### Assigned task
Your response should contain every line from the data below that holds the string "dimensions".

### Dataset records
•••••

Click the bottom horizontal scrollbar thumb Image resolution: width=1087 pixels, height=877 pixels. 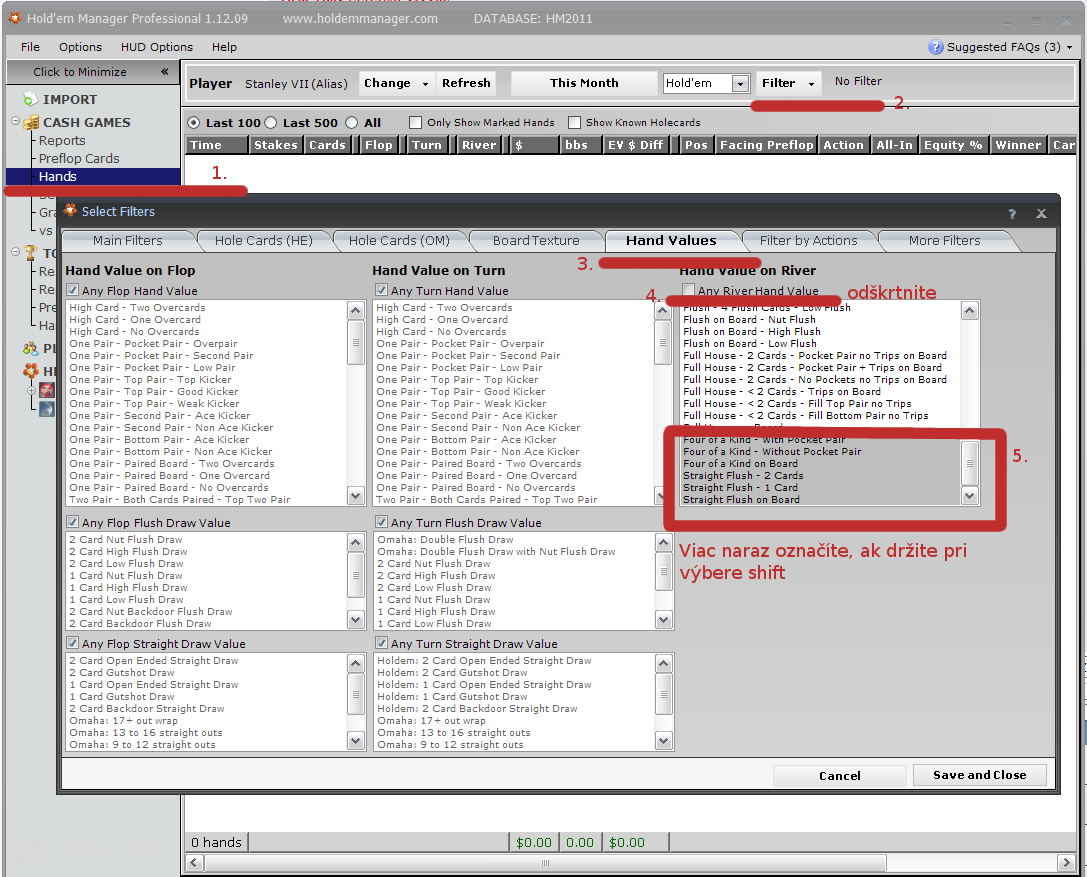(543, 862)
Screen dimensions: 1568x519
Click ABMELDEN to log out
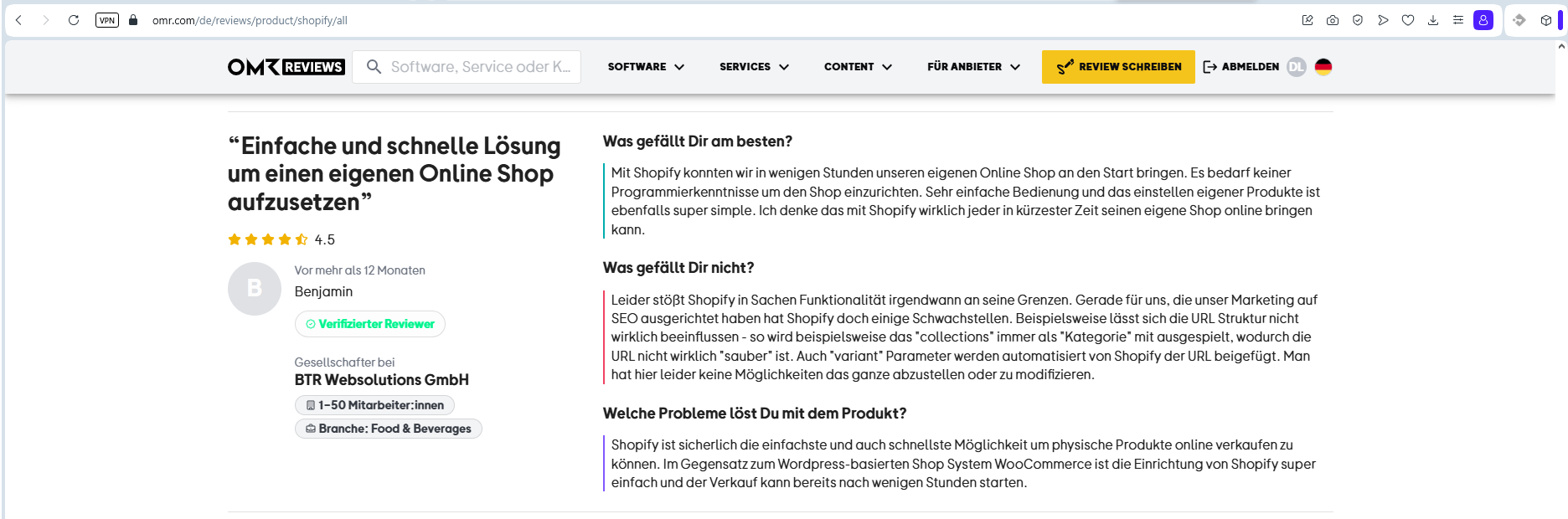1241,67
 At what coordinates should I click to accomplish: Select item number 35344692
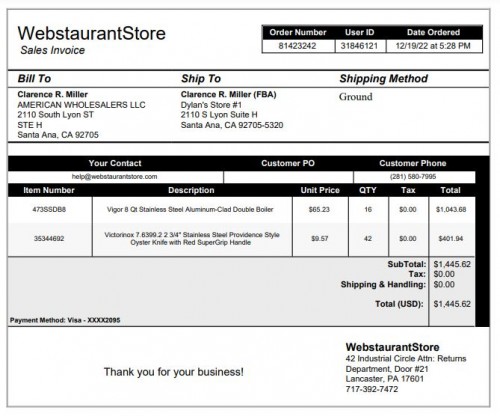(x=49, y=239)
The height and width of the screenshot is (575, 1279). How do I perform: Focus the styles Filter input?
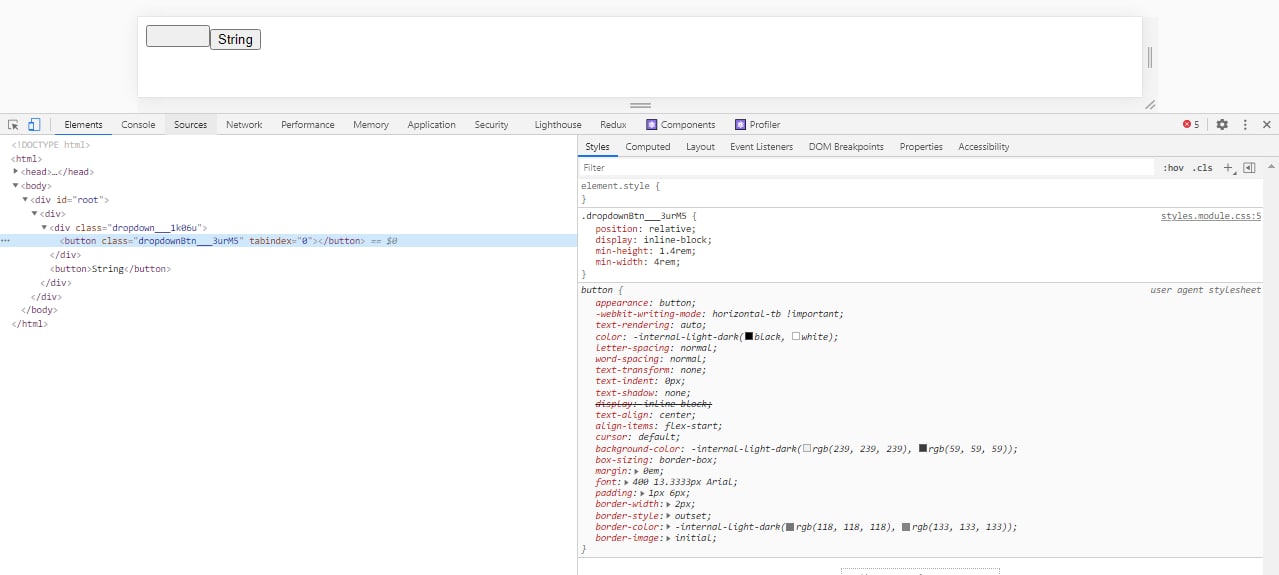tap(865, 168)
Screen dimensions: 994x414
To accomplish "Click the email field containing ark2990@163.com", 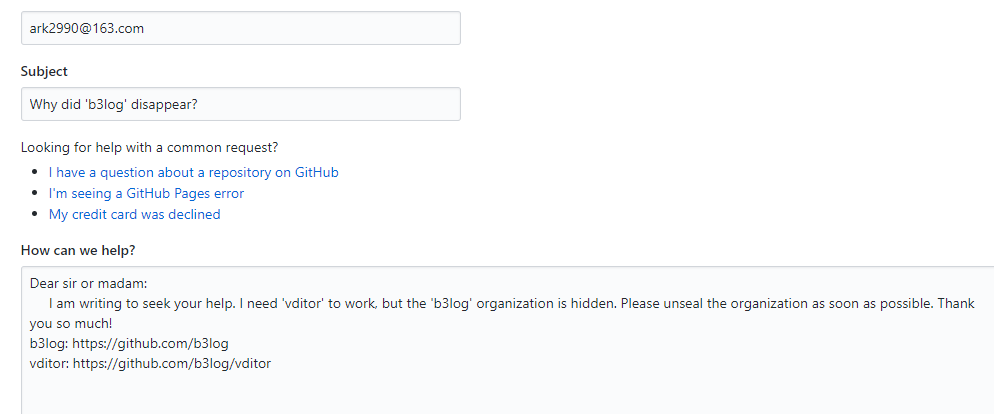I will 240,28.
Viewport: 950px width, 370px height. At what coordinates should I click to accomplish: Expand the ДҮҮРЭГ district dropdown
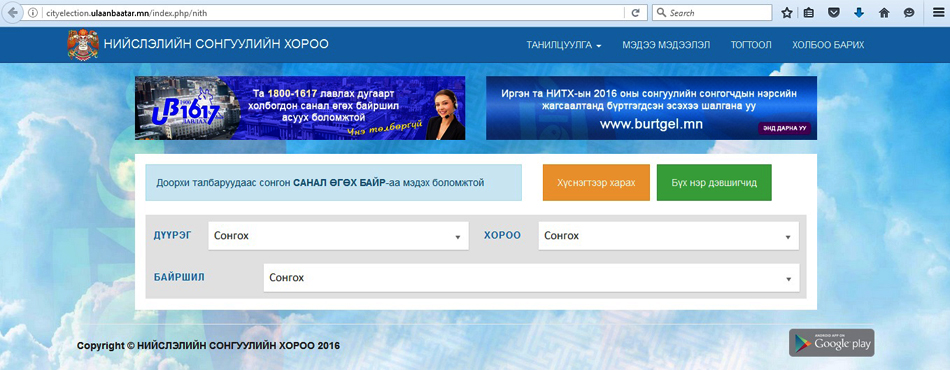[338, 236]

•••••

### Response
Screen dimensions: 1568x519
Screen dimensions: 994x414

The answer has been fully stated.